I welcome the comments made by the Society of Chartered Surveyors Ireland. I was struck by the terms used, namely, that the system is broken. In the presentation, the society stated the current crisis is a direct consequence of national strategy and that the over-reliance on the private sector to provide all housing is a significant problem. The Minister’s 2020 plan to deliver 100,000 housing units is based on 80% of these being delivered by the private sector. This needs to be flagged and is a problem the society has flagged itself.
The witnesses are flagging the fact that it will obviously be a problem and it is good to see it put down in documentation.
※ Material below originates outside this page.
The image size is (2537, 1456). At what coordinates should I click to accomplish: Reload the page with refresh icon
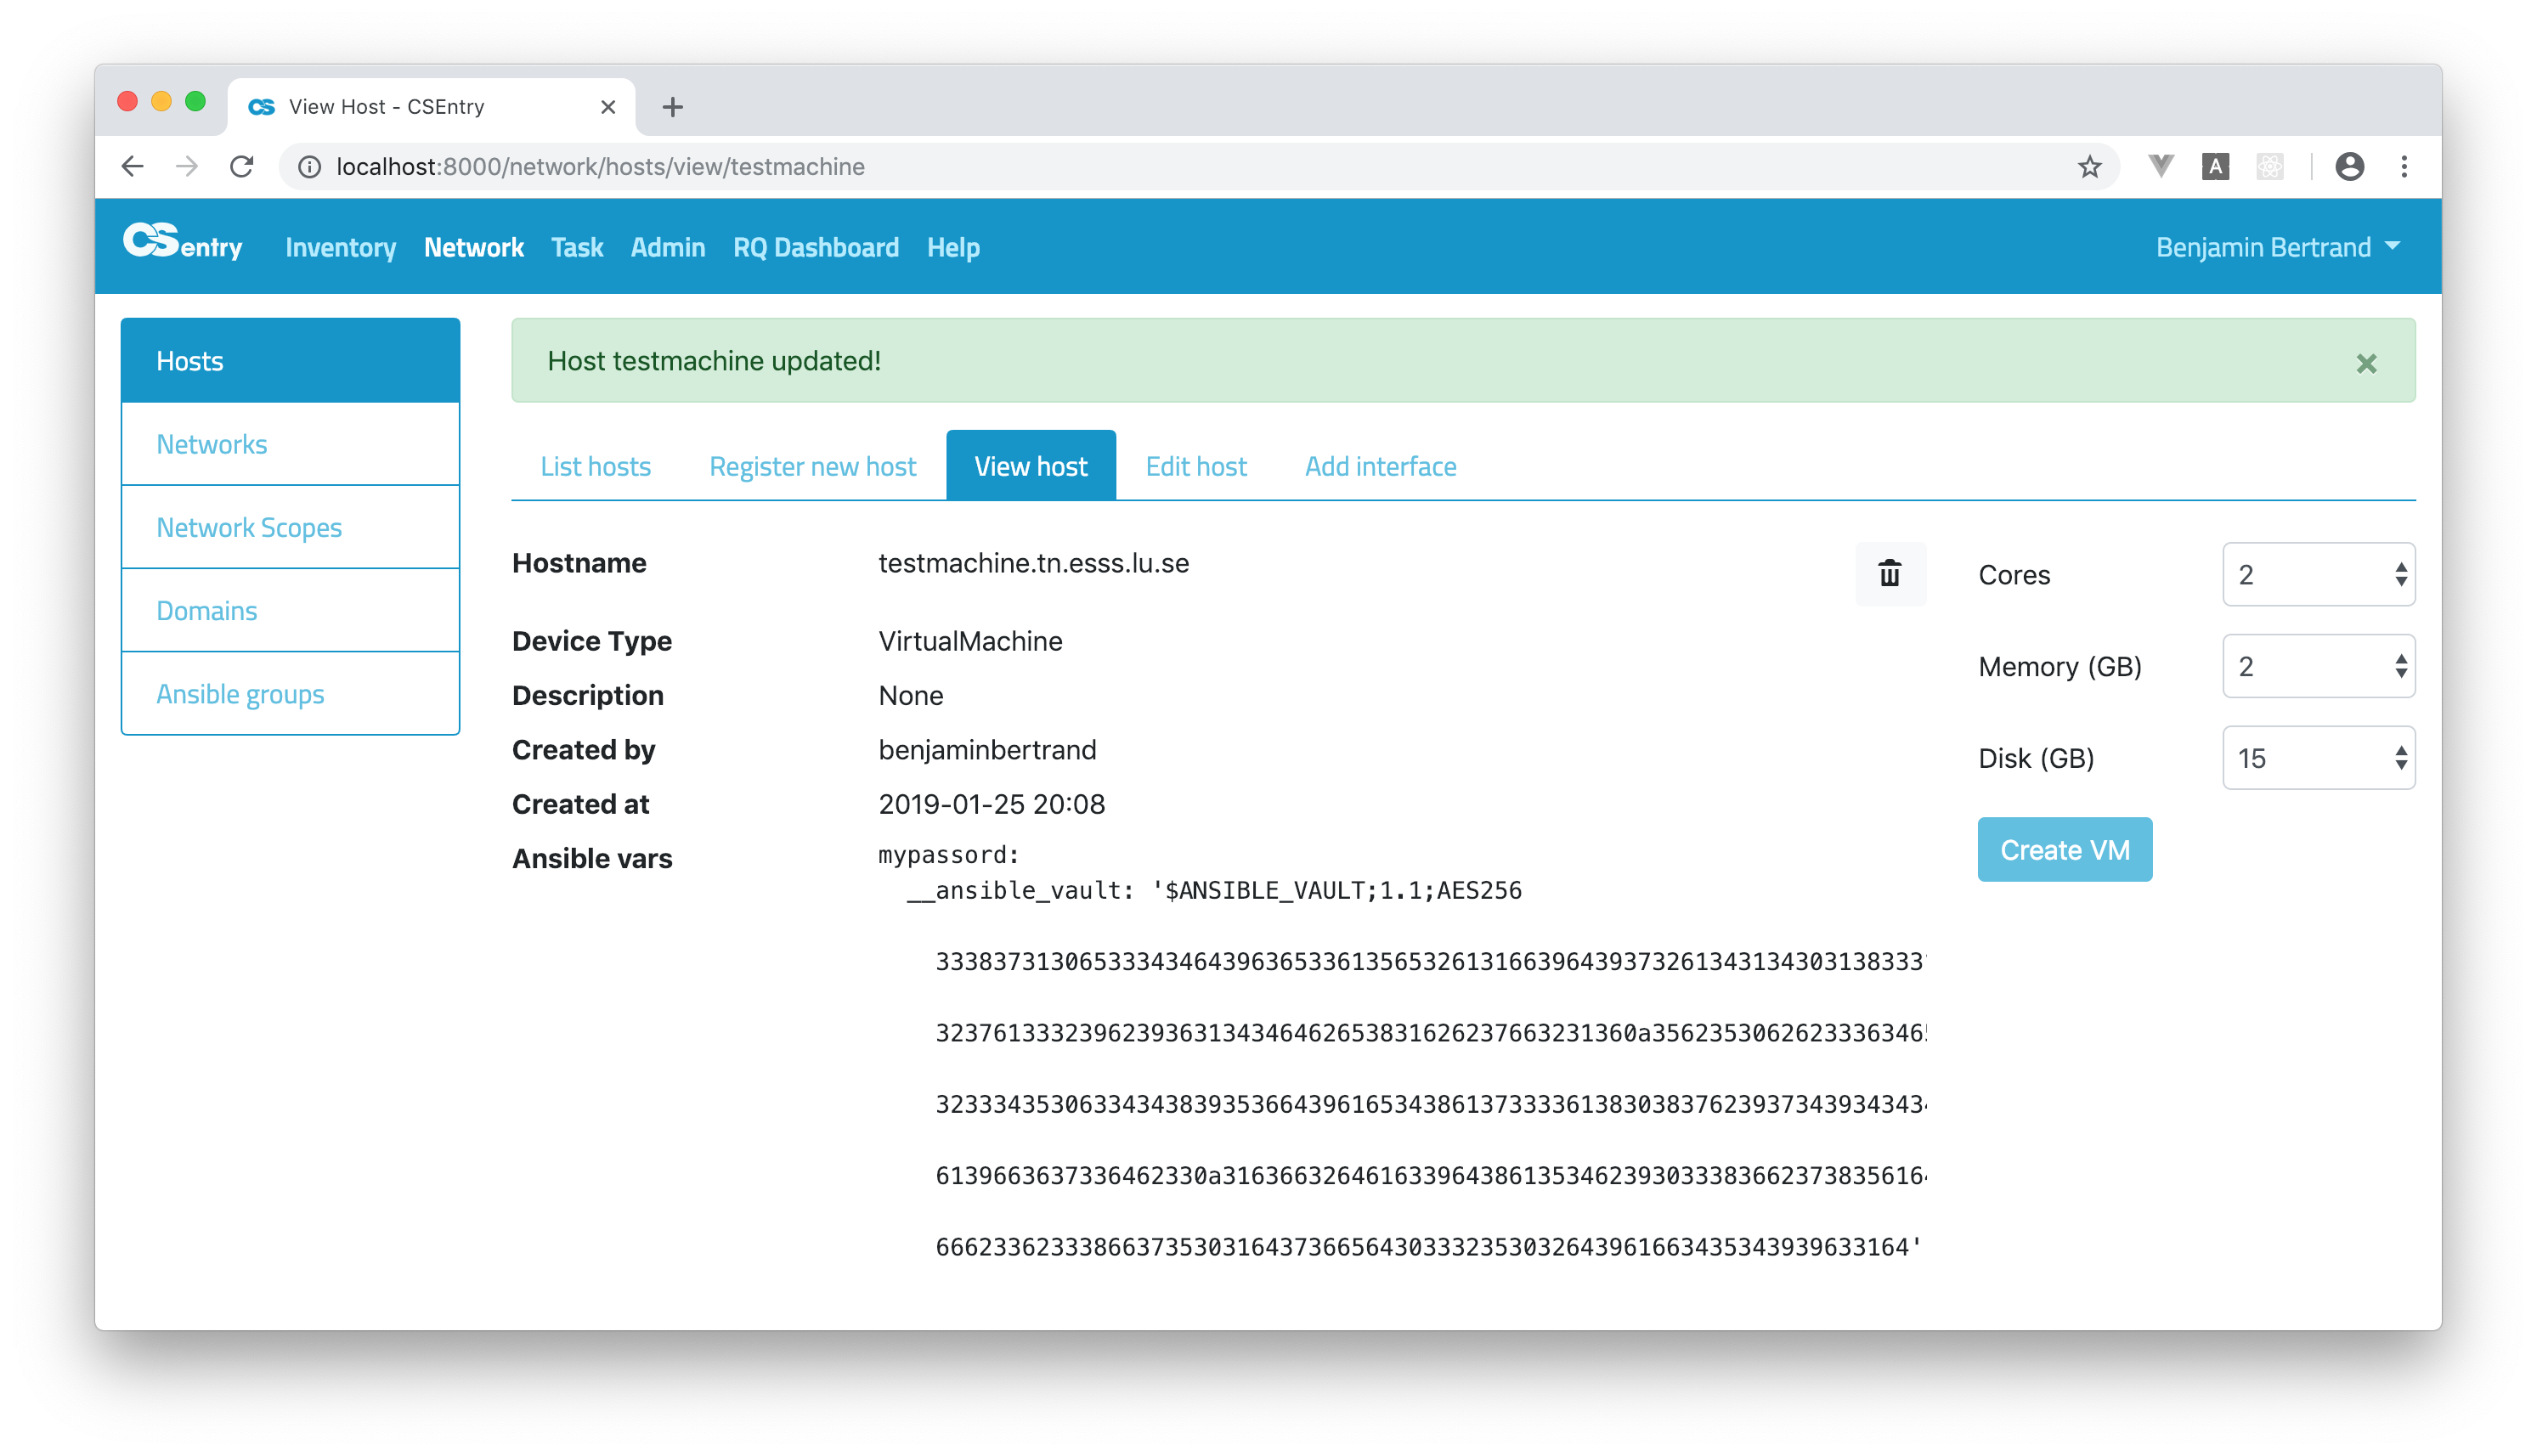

The witnesses talk about local authority investment in infrastructure. Could they expand on what they mean? What do local authorities need to do and what funding do they need to do it?
Mr. Michael Cleary:
In terms of local authorities and infrastructure, lands are zoned but not serviced in many instances. There are impediments to getting that servicing in place. It is about facilitating the delivery of infrastructure to allow it to happen. In respect of facilitating development, it is never one solution but rather a variety of them that is required. One solution that has been proposed by our members - this was used in the 1960 and early 1970s - would involve local authorities providing the infrastructure to individual sites and areas of sites, on a large scale, being licensed out to smaller builders who would build a certain section of housing units. Therefore, one has diversity in terms of supply and competition in terms of deliverability yet there is no over-reliance on one or two key large players. That was used to a certain extent in that period and worked quite well. I presume anyone in the room can provide examples of where it did not work well but in the majority of cases, it did work well. We see this as an area where local authorities could play a role in the provision of infrastructure.
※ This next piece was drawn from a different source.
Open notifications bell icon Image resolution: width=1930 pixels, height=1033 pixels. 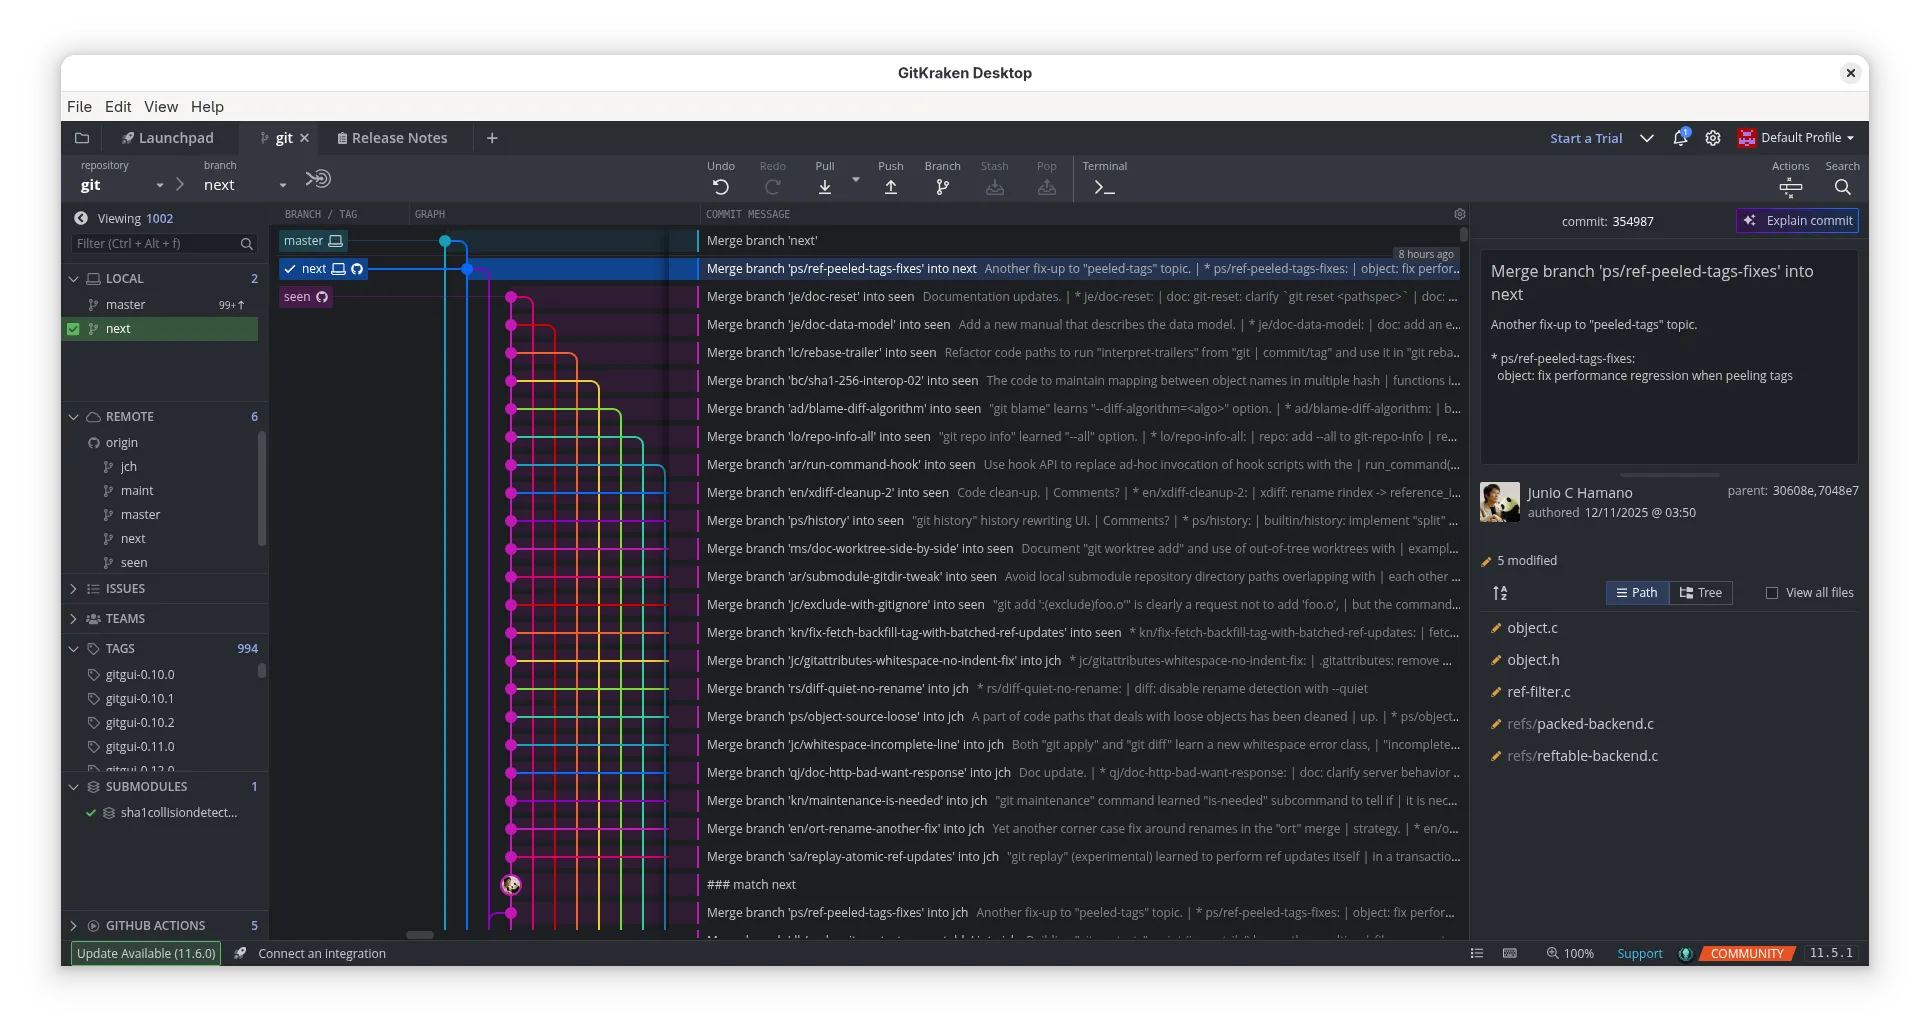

Is everybody happy? Before we conclude, the witnesses mentioned the report next week. I would be very much obliged if they could forward it to the committee. The cost of housing and the component elements have been significant issues at previous meetings. One of our concerns is not just the cost now. The witnesses indicated that tenders and contract prices are going up yet previous speakers told this committee that if one was building on a bigger scale, there would be economies of scale in terms of materials. Coming from a relatively low construction base, we would not like to take it as given that prices should go up way ahead of the rate of inflation. That is why we are trying to find out what the labour component is - segregating the labour component from the material component. I understand development levies and VAT. We are looking at each section so that is what we are trying to get behind in terms of the witnesses' written response to the committee rather than taking it that construction inflation of 5% or anything like that is a given. It would be very worrying if that was the case. This is why we are trying to get a breakdown of the various components.
Ms Patricia Byron:
We recognised, as did this committee, that getting to the real facts and breaking things down to the real costs was what was missing. We are able to poll our members within quick timelines in respect of real costs. We will come back to the committee with the information but we are very happy to work with it on an ongoing basis because we survey our members on a regular basis. Where other reports take six months to a year, we do not have that time lag. We are an independent professional body that tells it like it is. As part of our strategic objective, we intend to continue influencing policy in an independent manner. If we can do anything on that front on an ongoing basis, we will do that for the committee.
I appreciate that, particularly in respect of Mr. Mahon's indication that the information he is sending us is from the 2016 project so it is up to date. We appreciate that. I thank Mr. Mahon, Ms Byron and Mr. Cleary for their attendance and their submission, which provoked a number of questions that were answered.